Profile likelihood based confidence intervals have some advantages over other methods such as the commonly used Wald-type confidence intervals obtained from the limiting distribution of the MLE. Wald-type intervals may give poor performance when the parameter is close to the boundary of its domain, in which case the parameter estimate assumes a skewed distribution (Stryhn and Christensen 2003). The profile likelihood based approach is robust to this skewness by providing an asymmetric confidence interval estimate. Zhou et al. (2012) compared confidence interval estimates for a logistic regression setting using (1) the Wald method, (2) the Bootstrap method and (3) the profile likelihood based method. In our setting, the profile likelihood based method is more computationally efficient than the bootstrap method and is more robust to cases of parameter estimates with markedly skewed distributions than the Wald method.

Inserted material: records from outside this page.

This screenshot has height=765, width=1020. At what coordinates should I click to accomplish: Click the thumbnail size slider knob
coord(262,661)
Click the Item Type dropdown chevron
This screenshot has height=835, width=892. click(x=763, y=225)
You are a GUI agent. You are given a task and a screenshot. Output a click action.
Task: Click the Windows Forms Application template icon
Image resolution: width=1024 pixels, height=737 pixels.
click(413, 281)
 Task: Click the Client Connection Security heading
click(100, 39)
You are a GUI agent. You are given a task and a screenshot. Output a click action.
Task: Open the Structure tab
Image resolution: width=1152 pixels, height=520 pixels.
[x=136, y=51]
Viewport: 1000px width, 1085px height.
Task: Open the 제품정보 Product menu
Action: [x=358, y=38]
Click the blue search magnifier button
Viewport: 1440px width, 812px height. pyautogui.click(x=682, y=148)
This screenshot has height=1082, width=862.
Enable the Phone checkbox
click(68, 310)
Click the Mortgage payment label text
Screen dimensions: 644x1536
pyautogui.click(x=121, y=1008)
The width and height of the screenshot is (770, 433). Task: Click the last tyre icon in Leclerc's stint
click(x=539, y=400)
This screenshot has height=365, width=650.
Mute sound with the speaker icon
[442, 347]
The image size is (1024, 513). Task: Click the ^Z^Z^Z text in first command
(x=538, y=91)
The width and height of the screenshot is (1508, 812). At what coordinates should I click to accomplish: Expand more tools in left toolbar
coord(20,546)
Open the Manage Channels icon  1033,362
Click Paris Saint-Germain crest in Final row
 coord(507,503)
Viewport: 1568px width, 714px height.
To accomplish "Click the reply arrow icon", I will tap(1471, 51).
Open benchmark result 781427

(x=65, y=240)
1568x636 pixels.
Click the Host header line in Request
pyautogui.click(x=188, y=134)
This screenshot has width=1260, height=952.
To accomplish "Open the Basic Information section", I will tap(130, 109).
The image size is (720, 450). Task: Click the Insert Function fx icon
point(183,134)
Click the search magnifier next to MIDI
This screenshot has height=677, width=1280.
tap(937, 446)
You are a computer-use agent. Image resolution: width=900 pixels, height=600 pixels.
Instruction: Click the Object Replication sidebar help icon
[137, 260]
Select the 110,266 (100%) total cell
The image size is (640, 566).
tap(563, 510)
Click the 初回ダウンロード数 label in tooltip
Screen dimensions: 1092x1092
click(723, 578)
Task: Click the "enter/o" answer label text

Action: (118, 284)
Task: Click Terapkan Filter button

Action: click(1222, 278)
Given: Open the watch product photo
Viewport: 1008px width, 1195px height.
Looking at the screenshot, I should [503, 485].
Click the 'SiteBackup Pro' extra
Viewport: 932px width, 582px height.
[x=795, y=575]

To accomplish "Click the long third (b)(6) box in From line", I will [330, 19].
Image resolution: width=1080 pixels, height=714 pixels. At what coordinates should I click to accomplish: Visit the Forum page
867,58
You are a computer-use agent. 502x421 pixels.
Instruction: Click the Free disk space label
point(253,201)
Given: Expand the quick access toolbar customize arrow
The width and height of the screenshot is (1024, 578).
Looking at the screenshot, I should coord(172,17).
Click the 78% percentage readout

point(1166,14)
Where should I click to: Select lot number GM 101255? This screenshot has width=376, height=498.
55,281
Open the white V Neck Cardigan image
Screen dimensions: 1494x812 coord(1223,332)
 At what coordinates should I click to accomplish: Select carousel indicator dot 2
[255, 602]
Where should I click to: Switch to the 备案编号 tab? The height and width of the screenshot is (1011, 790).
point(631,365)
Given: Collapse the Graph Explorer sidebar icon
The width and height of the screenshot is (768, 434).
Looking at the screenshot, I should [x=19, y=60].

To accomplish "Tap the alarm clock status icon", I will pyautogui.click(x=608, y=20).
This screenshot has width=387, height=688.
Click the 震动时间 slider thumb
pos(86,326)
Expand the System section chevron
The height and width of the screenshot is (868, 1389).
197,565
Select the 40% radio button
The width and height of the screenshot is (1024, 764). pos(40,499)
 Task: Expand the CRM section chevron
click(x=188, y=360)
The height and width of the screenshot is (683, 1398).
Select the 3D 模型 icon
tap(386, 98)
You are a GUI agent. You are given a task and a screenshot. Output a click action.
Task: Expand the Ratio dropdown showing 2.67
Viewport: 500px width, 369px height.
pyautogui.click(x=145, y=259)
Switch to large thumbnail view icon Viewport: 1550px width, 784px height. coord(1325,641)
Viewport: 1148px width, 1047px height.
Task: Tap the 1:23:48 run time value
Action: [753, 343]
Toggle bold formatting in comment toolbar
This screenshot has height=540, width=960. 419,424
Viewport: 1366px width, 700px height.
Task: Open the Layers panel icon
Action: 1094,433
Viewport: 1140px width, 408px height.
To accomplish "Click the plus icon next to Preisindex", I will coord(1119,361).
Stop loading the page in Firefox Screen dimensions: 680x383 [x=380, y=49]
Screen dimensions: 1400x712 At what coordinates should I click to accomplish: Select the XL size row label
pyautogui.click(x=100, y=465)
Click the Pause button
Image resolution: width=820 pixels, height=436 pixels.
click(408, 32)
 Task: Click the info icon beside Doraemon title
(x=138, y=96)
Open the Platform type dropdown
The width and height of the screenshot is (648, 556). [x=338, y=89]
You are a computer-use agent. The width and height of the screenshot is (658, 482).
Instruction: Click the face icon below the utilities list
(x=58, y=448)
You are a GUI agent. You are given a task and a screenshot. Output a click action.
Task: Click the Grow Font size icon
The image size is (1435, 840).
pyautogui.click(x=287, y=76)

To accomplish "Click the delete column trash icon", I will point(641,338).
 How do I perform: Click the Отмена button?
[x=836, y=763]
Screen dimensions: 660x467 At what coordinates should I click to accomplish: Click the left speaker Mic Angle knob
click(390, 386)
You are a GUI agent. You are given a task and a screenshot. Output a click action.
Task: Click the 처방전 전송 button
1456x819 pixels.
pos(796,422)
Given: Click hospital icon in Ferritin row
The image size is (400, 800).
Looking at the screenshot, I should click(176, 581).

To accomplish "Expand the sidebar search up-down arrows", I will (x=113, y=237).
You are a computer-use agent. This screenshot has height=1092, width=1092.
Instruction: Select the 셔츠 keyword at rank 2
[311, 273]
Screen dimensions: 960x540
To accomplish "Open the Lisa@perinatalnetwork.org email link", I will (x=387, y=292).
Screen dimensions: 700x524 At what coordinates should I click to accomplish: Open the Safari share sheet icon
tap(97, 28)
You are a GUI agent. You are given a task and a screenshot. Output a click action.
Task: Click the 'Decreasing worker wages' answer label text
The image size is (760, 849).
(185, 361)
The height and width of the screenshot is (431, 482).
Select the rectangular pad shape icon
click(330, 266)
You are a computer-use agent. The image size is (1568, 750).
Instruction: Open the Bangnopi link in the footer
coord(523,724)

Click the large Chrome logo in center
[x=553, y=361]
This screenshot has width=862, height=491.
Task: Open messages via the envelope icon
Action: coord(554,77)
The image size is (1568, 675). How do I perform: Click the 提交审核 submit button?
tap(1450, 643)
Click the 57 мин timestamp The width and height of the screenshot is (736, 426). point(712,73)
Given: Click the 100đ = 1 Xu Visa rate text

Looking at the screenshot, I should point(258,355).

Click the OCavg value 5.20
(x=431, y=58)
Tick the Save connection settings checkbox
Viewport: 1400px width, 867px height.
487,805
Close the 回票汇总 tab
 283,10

We implemented an R package clikcorr (Y. Li et al. 2016) to facilitate inference on the correlation coefficient from bivariate data in the presence of censored and/or missing values. The package is able to handle all combinations of observed, censored (left-, right-, or interval-censored) or missing data on each of the bivariate components. Most of the currently available software for estimating correlation coefficient between bivariate censored data focus on the left-truncated and right-censored data (L. Li, Wang, and Chan 2005; Schemper et al. 2013). To the best of our knowledge, clikcorr is the first available software that can handle data with a complex mixture types of censoring and missing. The package also has graphical functions to help visualize bivariate censored data and the shape of the profile log likelihood function.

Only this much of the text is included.